A lire le programme, une pièce attirait immédiatement l’attention : le Trio n° 1 H136 de Martinů. Cette composition, écrite en 1923 - Martinů avait 33 ans - alors qu’il était tout juste arrivé à Paris, était considérée comme perdue par tous les spécialistes de Martinů, jusqu’au jour où, récemment, elle fut découverte dans une bibliothèque danoise. On imagine sans peine que le trio formé de musiciens de l’Ensemble Calliopée (Maud Lovett, Karine Lethiec et Romain Garioud) était animé d’une toute particulière émotion dès l’idée même de donner la première de cette composition dont les qualités d’inspiration, de fraîcheur et déjà de maturité sont en tous points remarquables. L’interprétation que nous en avons entendue hier soir était sans conteste habitée de cette joie de faire partager leur découverte.
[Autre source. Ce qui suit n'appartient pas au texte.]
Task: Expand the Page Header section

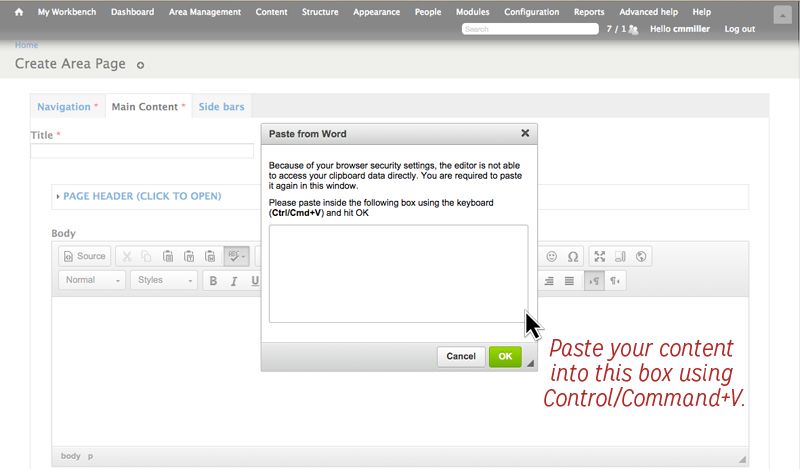Action: click(x=142, y=196)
Marc Dumont nous a lancé dans un concert qui n’avait ici plus rien d’imaginaire mais acquérra sans doute ce supplément d’image mentale lors de sa diffusion le 8 mai prochain sur France Musique. Son commentaire nous a replongé dans l’univers qu’aimait tant Guy Erismann et n’a pas manqué de rappeler son engagement indéfectible pour semer la bonne parole au service de la musique tchèque.
Quatre œuvres étaient au programme, jouées chacune par des interprètes différents dans une participation généreuse à cet événement. De Dvořák, nous avons entendu le Trio n°3 op. 65 par le Dumky Trio (Pierre-Olivier Qeyras, Frédéric Lagarde et Véronique Marin). De Martinů, outre le Trio n°1 déjà cité, la pétillante et parfois grave Sonatine H356 pour clarinette et piano par Staffan Mårtensson et Frédéric Lagarde, et de Janáček, Pohádka pour violoncelle et piano, par Raphaël Perraud et Laurent Wagschal.
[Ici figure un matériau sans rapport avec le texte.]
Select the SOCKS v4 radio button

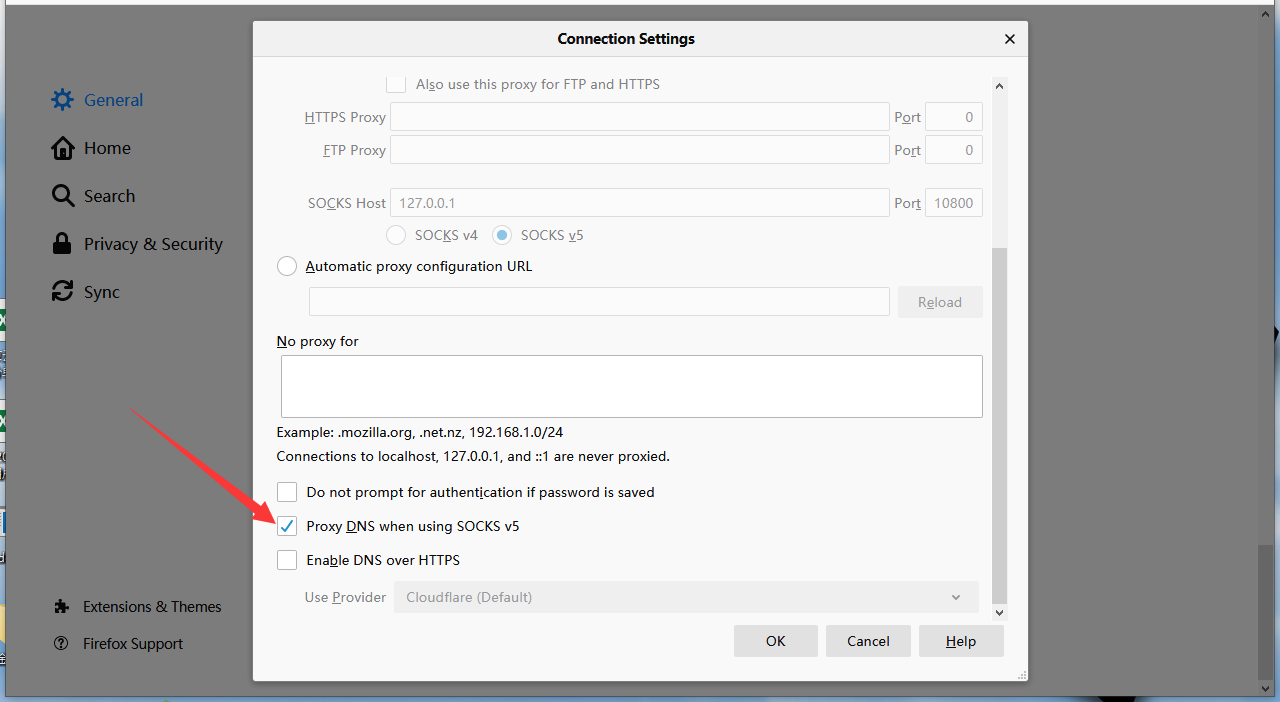[x=396, y=235]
Cet fut un enchantement de tous les instants où l’on pouvait palper dans l’air l’intense communion entre les auditeurs, au premier rang desquels Michelle Erismann, et des musiciens qui chacun rendait lui aussi par son interprétation un hommage sensible à Guy Erismann.
Si le studio 105 est un peu sec et ne se prête pas idéalement à la musique de chambre, on entendra certainement lors de sa diffusion sur les ondes comment la prise de son de France Musique aura su « réchauffer » les sonorités et traduire l’atmosphère de recueillement de cette soirée. Que tous ceux qui ont œuvré à ce concert exceptionnel soient ici remerciés.